What are the first few values of I?
format short e
I(1:10).'
ans = 10×1
1.0e+00 * 5.0000e+01 -5.0084e+06 -5.0255e+16 -5.0597e+36 -5.1289e+76 -5.2702e+156 -Inf -Inf -Inf -Inf
I(1) = 50 as given in the code, and then I very rapidly becomes more and more negative until it becomes too negative to represent as a double, and so becomes -Inf. Once I(7) becomes -inf, every subsequent iterate will also be -Inf.
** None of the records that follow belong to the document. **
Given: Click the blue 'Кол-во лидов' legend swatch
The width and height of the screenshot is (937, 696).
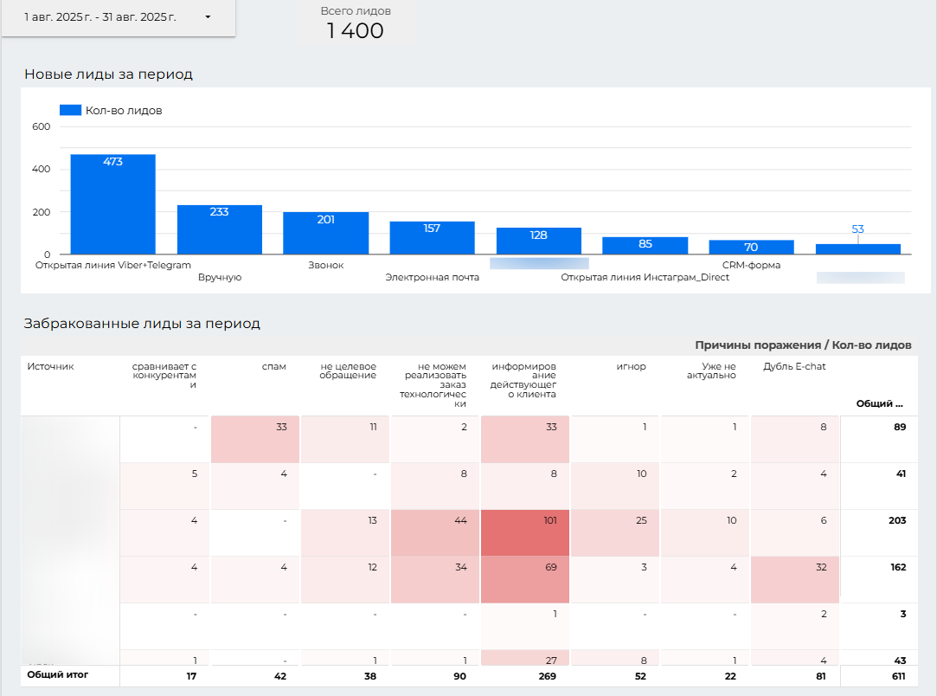Looking at the screenshot, I should [70, 110].
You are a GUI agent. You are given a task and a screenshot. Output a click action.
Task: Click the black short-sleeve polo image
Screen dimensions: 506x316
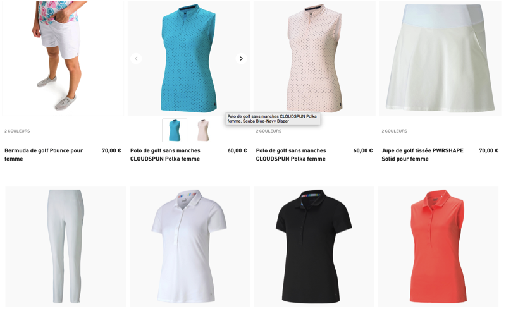tap(314, 246)
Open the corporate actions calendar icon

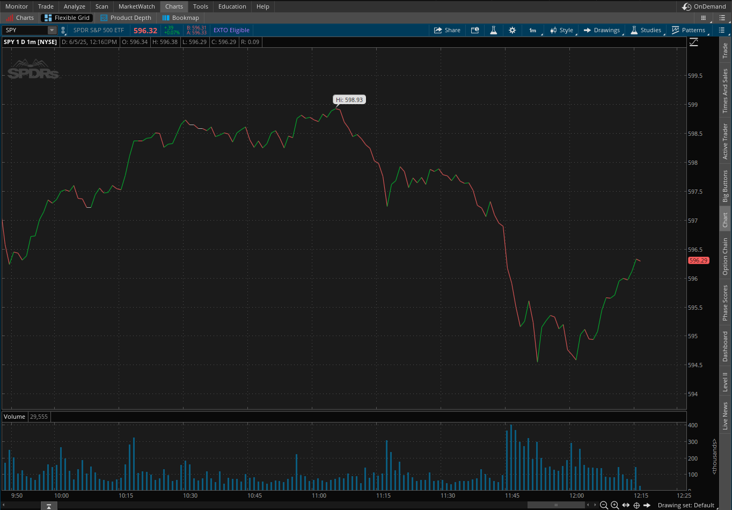(x=475, y=30)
The plot shows the first six values of I rapidly decreasing and then white space wherever I == -inf, which is exactly how plot() works.
If this result is not what's expected, then either data going into the equation or the equation itself or both need to be modified.
Also, note that these lines
f(P) = 4*P;
g(P) = P/2;
cause f and g to be allocated as 1800 element arrays, with only the last element of each being non-zero
size(f)
ans = 1×2
1 1800
size(g)
ans = 1×2
1 1800
[find(g~=0) find(f~=0)]
ans = 1×2
1800 1800
Obviously the code still runs, but there's really no reason to implement it this way. Could just as easily defined scalar variables fP and gP.